Employee attrition prediction is a valuable tool for management. It helps in predicting the chances of an employee leaving the company and preparing accordingly to ensure a smooth transition or retention of employees. Key factors involved in employee attrition, such as salary, age, work experience, can be predicted using data available from the Human Resources Management (HRM) team.
In this project, we work with a dataset of employees from IBM and aim to predict if an employee will leave the company.
The objective of this project is to deeply analyze the available data, clean it, and build a model to predict employee attrition.
The dataset used for this project consists of 35 factors recorded for 1470 employees from IBM. The data is abstract, and some preprocessing was required.

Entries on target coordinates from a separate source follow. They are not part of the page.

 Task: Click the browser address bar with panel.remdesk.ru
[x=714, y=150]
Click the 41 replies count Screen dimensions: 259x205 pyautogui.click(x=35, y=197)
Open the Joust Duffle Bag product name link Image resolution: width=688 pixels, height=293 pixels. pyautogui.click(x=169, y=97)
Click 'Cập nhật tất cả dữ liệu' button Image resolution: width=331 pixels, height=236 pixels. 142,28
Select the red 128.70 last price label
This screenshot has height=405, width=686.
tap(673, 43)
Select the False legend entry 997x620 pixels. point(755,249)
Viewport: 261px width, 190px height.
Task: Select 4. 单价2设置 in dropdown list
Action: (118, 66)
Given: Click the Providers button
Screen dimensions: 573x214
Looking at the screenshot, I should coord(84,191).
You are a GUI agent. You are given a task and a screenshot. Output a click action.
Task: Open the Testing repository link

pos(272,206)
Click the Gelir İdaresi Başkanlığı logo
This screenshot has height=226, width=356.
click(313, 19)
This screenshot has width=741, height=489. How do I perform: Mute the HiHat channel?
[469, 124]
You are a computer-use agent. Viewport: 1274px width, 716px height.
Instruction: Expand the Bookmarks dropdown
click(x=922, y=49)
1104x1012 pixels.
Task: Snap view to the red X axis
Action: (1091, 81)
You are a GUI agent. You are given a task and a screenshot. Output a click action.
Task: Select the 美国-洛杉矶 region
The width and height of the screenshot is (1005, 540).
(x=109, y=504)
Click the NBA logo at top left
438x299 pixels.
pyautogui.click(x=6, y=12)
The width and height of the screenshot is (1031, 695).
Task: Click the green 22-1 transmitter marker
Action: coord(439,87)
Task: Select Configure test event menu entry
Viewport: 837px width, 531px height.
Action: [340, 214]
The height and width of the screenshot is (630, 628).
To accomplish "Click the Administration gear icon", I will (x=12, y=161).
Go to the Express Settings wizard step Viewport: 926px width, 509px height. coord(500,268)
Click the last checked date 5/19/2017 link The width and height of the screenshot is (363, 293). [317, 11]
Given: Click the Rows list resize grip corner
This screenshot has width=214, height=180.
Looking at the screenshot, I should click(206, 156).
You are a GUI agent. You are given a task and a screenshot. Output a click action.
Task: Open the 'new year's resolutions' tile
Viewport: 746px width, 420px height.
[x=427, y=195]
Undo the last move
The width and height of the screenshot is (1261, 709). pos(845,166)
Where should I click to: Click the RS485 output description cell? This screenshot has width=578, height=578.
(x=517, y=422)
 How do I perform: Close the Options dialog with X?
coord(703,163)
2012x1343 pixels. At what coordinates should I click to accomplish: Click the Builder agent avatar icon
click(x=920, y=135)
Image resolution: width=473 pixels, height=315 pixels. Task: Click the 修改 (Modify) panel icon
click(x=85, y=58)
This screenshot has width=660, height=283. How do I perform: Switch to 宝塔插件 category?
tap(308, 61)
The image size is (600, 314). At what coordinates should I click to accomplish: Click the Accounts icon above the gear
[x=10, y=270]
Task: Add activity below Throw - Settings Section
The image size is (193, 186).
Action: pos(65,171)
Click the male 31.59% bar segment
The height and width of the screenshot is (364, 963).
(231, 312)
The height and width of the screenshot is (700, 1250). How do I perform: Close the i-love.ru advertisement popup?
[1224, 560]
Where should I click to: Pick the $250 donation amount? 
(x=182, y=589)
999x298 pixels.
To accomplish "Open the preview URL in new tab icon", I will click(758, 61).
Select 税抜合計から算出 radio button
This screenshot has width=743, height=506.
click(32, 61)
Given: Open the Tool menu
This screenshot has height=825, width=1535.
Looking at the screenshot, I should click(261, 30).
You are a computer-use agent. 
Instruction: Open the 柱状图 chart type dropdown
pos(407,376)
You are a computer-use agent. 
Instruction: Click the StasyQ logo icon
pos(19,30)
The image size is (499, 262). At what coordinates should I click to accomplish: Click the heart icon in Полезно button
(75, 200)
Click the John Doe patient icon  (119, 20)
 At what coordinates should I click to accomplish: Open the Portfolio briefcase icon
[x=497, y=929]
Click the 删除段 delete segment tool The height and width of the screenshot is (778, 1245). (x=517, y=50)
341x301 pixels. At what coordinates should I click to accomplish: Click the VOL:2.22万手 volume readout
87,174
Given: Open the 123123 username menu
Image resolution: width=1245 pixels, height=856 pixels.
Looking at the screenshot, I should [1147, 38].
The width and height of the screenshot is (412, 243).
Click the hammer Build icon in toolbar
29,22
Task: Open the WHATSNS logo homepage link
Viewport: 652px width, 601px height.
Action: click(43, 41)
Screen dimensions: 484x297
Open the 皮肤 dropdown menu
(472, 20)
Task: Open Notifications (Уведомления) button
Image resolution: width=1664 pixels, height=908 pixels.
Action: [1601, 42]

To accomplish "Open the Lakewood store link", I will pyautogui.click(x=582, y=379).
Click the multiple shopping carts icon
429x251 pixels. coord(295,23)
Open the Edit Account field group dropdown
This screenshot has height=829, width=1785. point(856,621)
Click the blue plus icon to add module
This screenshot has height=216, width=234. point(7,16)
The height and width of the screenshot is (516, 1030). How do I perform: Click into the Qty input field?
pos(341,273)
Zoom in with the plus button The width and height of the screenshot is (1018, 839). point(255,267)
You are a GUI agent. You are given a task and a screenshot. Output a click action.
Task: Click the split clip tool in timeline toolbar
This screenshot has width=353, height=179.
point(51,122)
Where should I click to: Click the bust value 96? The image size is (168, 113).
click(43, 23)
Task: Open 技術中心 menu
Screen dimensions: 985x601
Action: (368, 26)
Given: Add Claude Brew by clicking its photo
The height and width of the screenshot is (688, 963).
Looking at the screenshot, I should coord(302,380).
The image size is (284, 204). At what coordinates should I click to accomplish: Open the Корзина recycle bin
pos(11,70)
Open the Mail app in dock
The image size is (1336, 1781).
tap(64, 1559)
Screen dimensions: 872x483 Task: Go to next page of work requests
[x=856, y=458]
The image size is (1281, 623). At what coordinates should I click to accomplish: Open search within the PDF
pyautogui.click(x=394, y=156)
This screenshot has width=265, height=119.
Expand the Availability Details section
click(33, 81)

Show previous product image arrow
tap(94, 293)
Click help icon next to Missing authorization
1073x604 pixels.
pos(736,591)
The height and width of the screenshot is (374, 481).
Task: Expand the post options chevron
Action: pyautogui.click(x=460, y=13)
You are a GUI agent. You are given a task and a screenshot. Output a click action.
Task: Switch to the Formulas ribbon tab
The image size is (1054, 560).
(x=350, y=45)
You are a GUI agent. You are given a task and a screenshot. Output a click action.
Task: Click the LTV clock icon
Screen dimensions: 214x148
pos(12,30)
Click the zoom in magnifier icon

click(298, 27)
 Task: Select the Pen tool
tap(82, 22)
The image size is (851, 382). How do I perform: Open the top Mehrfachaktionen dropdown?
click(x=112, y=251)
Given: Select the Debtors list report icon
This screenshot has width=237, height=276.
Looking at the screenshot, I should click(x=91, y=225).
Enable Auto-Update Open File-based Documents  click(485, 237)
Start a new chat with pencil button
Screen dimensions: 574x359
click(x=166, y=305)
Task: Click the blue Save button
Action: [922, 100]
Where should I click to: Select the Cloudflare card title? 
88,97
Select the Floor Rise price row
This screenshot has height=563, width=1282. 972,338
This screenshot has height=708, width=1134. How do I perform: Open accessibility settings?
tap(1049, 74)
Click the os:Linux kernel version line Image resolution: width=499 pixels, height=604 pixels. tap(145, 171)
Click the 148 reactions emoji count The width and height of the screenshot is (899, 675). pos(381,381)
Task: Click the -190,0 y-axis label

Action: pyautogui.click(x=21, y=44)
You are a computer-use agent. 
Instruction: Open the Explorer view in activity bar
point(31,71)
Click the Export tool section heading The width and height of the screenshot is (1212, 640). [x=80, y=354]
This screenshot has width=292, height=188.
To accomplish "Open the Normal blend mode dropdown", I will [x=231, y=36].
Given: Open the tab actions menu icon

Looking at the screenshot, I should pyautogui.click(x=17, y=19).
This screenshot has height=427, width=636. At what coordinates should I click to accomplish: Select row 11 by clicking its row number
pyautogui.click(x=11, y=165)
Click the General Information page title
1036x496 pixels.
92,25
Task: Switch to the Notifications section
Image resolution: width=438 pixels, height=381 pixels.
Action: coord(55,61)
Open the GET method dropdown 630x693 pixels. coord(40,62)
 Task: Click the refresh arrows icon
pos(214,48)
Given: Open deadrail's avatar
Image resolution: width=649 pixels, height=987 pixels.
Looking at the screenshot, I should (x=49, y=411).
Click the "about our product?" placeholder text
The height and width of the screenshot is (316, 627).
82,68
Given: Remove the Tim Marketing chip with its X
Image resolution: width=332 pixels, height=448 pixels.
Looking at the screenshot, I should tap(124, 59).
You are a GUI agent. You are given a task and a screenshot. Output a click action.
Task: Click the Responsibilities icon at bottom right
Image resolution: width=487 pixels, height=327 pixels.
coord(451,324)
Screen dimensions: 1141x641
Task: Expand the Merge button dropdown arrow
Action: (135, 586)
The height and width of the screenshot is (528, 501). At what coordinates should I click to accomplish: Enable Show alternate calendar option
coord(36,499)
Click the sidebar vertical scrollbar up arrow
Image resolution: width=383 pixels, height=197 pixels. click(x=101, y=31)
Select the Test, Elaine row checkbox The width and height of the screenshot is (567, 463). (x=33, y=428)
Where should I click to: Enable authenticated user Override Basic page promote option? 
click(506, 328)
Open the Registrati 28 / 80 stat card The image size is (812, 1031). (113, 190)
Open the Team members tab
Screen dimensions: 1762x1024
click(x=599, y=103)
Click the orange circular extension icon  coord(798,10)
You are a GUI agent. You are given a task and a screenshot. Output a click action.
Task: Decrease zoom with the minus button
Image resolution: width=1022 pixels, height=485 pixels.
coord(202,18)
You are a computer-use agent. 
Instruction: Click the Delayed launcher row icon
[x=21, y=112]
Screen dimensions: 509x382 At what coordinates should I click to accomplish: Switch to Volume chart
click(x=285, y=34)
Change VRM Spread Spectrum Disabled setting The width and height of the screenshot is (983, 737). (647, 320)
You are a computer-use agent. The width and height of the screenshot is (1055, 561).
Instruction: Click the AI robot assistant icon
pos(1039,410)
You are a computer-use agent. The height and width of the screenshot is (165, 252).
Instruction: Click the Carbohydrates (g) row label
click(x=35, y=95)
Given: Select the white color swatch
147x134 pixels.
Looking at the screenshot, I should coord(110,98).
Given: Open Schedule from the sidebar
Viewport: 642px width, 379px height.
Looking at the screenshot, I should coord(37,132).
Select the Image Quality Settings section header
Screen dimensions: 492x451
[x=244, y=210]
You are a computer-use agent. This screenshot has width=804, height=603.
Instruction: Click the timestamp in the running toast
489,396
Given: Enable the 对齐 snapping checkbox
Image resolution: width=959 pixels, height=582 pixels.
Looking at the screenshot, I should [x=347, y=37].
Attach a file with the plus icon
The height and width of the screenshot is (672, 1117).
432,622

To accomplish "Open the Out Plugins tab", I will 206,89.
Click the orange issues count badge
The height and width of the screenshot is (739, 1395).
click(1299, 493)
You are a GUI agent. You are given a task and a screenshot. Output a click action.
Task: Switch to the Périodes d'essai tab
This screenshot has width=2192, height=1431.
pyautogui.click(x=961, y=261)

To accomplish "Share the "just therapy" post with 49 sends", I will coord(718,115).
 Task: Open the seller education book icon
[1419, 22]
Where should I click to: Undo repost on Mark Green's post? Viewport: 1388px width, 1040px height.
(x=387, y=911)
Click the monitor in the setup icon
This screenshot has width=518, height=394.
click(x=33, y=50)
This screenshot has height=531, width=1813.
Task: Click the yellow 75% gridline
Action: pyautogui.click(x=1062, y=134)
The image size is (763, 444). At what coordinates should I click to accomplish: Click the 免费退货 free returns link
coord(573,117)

We encoded categorical data like gender, department, marital status using Label Encoder. We dropped columns like employee count, standard hours, and over 18, as they had the same values across all rows.
Based on the given case, we selected four models: Logistic Regression, Decision Tree Classifier, K-Nearest Neighbor, and Random Forest Classifier. We performed cross-validation, random undersampling, and random oversampling to determine which model performs best for the given dataset. Using metrics like mean score, z-score, and recall score, we determined that Logistic Regression is the best performing model.
Understandably, Logistic Regression stands out as the best-performing model, as it fulfills the assumptions made by the data, such as a binary target variable, independent observations, sample size, number of outliers, etc.
With the model decided, we conducted Exploratory Data Analysis (EDA) to identify the factors that have the most impact on employee attrition. We used a correlation matrix to determine the factors with high or low impact on attrition. We then individually visualized these impactful factors to gain a better understanding of their relationship with attrition. We selected the most impactful factors for modeling.
The dataset was randomly split into 70% for training and 30% for testing. We trained and tested our model and calculated its performance using a confusion matrix. We achieved a training accuracy of 88.9% and a testing accuracy of 86.8%.